Monodromy Defects for Electric-Magnetic Duality, Hyperbolic Space, and Lines

TL;DR

This paper investigates monodromy defects in Maxwell theory, analyzing their conformal properties, effects on Wilson/'t Hooft lines, and their topological behavior governed by Chern-Simons theory.

Contribution

It introduces a detailed analysis of monodromy defects in Maxwell theory, including their spectrum, line interactions, and topological characteristics.

Findings

Lines can terminate on the defect.

Lines of unit electric/magnetic charge can be decomposed into elementary lines.
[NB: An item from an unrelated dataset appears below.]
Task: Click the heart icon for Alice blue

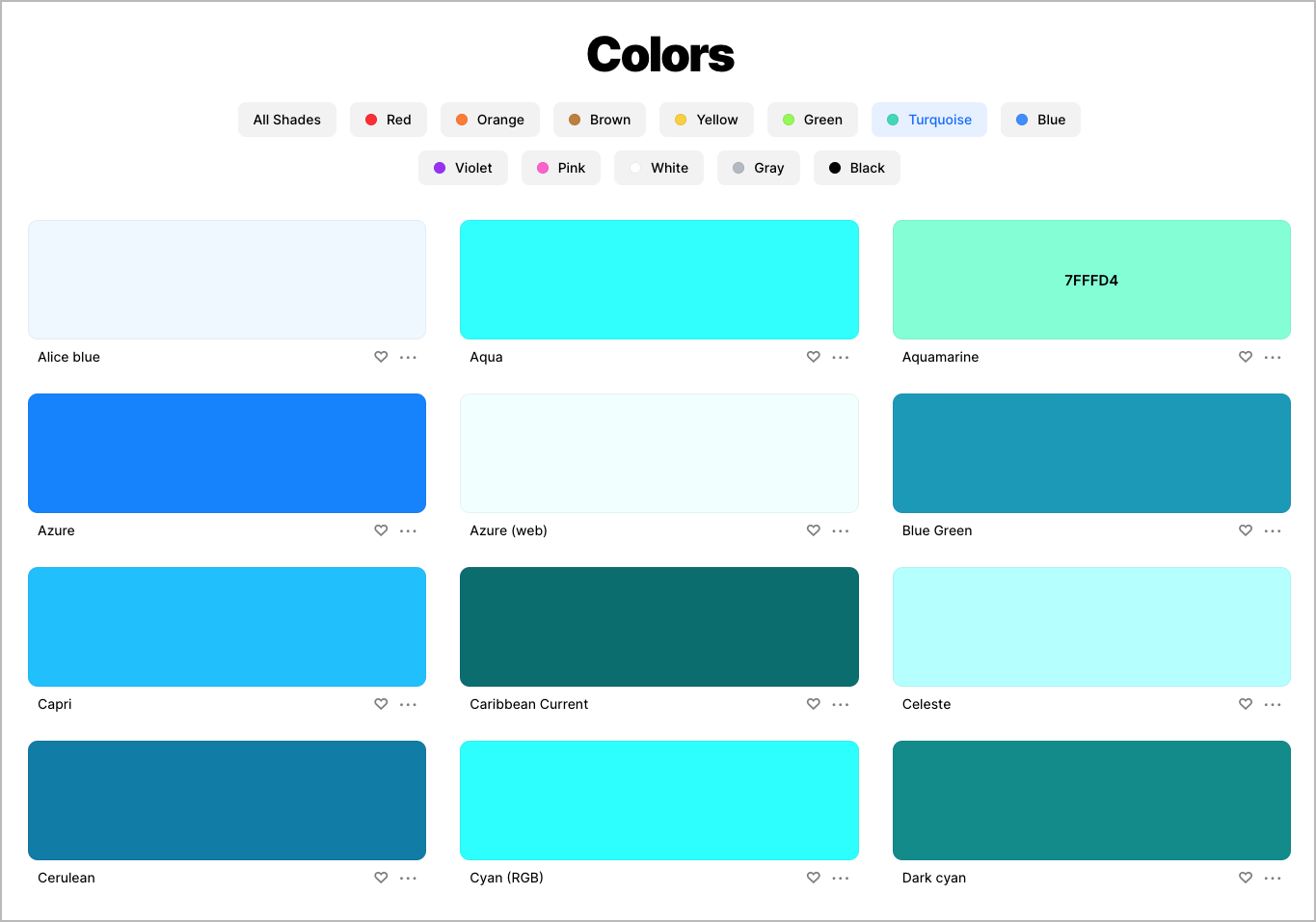Action: pyautogui.click(x=381, y=357)
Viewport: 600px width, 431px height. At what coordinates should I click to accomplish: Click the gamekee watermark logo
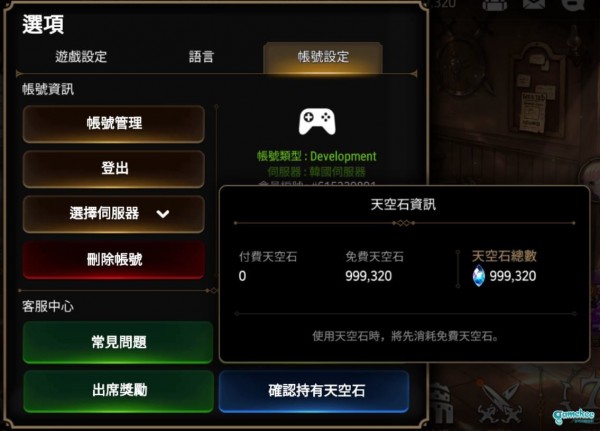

Lines behave as topological objects near the defect, governed by Chern-Simons theory.

Abstract

In this note we explore monodromy defects for non-invertible symmetries in Maxwell theory, exploiting the conformal mapping to $AdS_{3} \times S^{1}$. With this approach we recover the spectrum of the defect conformal primaries. We also dedicate some time discussing the behaviour of Wilson/'t Hooft lines in the presence of such a monodromy defect, and highlight the following aspects of their behaviour: i) the lines can terminate on the defect, ii) lines of the unit electric (magnetic) charge may seize to be indecomposable, and can be represented as integer powers of some more elementary lines, and iii) they behave as topological objects when brought close to the defect, and this behaviour is governed by a Chern-Simons theory.